REQUIREMENTS
Edit the part of the listing that begins at the line containing "Click the Out(1) port on the Distance node" and stops after the line containing "Action: tap(1649, 620)": write those lines out again with "Preferred DNS server" changed to "Alternate DNS server" and nothing else altered. Return only those lines.

GIVEN DATA
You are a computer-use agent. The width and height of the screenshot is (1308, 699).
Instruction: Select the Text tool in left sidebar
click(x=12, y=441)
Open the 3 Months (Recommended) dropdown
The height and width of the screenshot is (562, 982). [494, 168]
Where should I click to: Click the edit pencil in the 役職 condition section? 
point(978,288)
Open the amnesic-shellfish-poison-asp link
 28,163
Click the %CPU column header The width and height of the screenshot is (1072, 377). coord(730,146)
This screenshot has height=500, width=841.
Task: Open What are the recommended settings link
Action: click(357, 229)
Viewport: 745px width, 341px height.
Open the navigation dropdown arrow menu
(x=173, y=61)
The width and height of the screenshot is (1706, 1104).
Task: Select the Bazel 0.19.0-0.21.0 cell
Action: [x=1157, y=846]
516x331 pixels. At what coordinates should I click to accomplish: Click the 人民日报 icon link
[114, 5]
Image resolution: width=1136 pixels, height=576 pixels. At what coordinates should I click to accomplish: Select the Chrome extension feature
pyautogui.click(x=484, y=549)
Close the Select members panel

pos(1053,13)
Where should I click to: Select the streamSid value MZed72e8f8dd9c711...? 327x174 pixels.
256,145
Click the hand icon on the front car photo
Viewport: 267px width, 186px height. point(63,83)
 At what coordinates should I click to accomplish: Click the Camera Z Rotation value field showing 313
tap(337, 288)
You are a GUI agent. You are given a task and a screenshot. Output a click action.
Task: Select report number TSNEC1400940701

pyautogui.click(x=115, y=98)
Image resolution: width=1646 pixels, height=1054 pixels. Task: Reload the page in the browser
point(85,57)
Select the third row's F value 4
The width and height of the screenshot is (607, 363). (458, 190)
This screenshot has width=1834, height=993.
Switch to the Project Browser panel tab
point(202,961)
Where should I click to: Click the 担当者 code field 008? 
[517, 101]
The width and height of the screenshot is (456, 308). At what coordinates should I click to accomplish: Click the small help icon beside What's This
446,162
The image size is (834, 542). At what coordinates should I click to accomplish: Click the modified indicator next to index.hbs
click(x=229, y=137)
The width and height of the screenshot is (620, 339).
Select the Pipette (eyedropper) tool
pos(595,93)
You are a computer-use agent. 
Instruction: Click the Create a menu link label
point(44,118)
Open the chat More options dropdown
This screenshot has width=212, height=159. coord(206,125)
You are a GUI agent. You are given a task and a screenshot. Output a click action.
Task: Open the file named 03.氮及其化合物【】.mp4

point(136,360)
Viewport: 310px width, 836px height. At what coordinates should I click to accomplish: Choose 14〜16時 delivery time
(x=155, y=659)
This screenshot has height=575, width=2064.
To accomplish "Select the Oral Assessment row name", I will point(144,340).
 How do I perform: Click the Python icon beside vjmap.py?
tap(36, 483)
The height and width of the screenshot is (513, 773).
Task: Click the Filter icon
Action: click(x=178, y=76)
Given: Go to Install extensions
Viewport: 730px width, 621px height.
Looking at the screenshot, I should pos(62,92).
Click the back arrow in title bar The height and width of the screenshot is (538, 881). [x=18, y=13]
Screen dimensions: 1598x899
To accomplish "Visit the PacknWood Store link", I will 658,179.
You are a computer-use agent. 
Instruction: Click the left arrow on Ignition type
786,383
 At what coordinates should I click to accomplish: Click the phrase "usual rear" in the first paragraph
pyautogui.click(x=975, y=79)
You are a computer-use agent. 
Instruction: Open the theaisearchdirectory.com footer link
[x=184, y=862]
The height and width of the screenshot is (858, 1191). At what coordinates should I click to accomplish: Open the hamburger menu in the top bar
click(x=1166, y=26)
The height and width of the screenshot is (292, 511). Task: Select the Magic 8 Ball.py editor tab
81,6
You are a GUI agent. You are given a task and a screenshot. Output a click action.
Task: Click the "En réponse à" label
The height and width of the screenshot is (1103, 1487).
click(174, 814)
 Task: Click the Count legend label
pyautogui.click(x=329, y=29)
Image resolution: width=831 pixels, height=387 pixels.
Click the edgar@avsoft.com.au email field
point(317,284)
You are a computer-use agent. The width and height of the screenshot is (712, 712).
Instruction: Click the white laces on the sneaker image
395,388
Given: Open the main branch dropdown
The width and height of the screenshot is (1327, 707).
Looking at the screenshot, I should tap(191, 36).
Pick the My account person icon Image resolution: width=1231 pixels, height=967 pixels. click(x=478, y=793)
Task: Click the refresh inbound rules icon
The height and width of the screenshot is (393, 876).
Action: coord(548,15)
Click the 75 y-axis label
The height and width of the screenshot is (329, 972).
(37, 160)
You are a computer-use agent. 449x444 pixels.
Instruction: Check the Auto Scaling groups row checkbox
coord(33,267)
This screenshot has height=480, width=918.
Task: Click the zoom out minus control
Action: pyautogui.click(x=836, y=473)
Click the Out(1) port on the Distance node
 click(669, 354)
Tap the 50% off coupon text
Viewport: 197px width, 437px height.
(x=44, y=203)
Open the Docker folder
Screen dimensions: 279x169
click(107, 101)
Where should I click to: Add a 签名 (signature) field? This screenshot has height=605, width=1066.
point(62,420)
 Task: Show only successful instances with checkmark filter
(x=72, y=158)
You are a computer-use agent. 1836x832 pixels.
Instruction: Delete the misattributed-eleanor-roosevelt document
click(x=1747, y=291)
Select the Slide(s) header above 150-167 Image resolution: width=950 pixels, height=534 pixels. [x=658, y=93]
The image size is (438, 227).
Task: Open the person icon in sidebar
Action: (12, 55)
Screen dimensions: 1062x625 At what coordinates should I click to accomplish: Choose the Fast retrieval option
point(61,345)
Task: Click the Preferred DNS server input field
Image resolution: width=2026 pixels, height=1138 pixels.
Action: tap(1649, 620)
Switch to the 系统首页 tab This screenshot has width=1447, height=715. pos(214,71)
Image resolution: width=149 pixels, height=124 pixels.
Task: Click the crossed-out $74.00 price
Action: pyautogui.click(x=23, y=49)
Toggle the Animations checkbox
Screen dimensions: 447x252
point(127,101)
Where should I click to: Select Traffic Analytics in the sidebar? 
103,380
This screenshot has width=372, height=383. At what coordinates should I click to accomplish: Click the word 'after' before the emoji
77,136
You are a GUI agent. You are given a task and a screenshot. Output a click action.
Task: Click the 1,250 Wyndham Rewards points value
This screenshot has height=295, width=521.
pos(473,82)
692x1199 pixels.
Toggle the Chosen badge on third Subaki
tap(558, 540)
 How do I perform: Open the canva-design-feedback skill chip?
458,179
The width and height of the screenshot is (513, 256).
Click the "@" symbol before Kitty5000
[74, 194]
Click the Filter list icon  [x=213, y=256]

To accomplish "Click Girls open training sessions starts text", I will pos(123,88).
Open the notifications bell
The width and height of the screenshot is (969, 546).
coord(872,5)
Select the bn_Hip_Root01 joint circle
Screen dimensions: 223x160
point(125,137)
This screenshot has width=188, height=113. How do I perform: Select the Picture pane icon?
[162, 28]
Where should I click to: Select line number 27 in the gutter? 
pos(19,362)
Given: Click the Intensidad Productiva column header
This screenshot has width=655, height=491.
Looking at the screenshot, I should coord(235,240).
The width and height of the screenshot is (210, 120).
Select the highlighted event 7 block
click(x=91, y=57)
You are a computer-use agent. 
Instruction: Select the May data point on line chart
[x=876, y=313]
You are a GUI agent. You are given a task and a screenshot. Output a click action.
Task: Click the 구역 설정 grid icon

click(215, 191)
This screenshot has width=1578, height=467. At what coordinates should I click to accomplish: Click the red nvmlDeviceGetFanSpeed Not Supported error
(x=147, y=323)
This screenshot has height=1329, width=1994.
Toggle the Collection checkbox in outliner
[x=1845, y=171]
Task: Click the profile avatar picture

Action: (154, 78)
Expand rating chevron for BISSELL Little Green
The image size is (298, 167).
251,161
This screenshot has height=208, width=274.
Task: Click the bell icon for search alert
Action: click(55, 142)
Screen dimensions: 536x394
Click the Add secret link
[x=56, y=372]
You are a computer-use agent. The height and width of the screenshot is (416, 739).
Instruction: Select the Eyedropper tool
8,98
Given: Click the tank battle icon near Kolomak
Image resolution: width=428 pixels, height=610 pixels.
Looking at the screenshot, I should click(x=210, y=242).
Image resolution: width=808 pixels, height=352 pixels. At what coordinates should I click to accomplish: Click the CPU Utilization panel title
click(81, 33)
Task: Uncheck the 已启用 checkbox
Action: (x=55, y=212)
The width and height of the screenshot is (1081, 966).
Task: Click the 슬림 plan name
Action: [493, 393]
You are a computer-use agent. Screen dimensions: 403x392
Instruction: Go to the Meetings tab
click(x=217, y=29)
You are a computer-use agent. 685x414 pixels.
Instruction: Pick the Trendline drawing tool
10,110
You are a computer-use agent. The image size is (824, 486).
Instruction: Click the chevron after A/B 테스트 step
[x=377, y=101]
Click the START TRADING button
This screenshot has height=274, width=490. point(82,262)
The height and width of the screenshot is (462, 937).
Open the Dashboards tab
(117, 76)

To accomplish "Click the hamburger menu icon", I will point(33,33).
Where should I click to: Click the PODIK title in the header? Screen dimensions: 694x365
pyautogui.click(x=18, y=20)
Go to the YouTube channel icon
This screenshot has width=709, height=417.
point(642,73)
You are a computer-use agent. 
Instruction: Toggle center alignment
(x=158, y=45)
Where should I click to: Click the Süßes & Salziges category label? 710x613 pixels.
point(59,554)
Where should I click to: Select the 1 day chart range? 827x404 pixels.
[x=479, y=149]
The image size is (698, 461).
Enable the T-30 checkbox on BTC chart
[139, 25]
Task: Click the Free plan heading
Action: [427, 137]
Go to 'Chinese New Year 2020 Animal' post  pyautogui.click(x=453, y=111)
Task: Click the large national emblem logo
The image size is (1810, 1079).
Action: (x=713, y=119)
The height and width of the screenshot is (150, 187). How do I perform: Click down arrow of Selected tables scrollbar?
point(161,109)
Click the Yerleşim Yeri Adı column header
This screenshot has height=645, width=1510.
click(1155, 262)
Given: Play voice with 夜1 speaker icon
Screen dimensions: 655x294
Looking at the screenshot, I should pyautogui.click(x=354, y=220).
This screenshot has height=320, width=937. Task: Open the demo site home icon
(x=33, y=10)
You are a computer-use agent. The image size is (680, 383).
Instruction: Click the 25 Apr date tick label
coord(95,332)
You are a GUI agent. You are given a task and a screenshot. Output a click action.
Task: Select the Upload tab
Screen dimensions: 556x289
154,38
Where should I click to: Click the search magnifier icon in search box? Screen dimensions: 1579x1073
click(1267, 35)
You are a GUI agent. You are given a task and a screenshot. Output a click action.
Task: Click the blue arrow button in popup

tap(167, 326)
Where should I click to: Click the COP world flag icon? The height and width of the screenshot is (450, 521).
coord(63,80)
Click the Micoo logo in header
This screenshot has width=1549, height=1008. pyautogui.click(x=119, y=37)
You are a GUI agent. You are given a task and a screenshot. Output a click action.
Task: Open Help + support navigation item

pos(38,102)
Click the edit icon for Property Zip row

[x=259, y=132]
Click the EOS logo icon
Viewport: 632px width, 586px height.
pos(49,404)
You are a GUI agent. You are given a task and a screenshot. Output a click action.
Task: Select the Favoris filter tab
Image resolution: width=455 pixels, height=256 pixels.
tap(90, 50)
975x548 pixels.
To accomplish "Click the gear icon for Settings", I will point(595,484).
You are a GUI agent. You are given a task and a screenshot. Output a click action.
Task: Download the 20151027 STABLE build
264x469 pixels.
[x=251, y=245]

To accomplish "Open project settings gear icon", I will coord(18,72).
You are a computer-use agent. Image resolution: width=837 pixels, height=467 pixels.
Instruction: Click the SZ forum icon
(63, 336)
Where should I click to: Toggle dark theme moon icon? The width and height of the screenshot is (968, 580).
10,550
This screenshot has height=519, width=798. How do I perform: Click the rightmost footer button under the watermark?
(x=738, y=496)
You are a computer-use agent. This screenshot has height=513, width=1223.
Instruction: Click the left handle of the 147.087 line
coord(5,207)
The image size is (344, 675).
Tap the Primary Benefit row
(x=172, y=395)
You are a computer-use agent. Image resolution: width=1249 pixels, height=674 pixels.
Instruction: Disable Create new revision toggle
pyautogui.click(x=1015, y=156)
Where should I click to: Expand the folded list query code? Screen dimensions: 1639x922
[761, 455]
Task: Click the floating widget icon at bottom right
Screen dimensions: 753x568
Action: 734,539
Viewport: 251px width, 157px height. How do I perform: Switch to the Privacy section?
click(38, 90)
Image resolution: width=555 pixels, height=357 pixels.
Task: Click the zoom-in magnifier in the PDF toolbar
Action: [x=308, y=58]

ANSWER TO THIS TASK
Click the Out(1) port on the Distance node
 click(669, 354)
Tap the 50% off coupon text
Viewport: 197px width, 437px height.
(x=44, y=203)
Open the Docker folder
Screen dimensions: 279x169
click(107, 101)
Where should I click to: Add a 签名 (signature) field? This screenshot has height=605, width=1066.
point(62,420)
 Task: Show only successful instances with checkmark filter
(x=72, y=158)
You are a computer-use agent. 1836x832 pixels.
Instruction: Delete the misattributed-eleanor-roosevelt document
click(x=1747, y=291)
Select the Slide(s) header above 150-167 Image resolution: width=950 pixels, height=534 pixels. [x=658, y=93]
The image size is (438, 227).
Task: Open the person icon in sidebar
Action: (12, 55)
Screen dimensions: 1062x625 At what coordinates should I click to accomplish: Choose the Fast retrieval option
point(61,345)
Task: Click the Alternate DNS server input field
Image resolution: width=2026 pixels, height=1138 pixels.
Action: tap(1649, 620)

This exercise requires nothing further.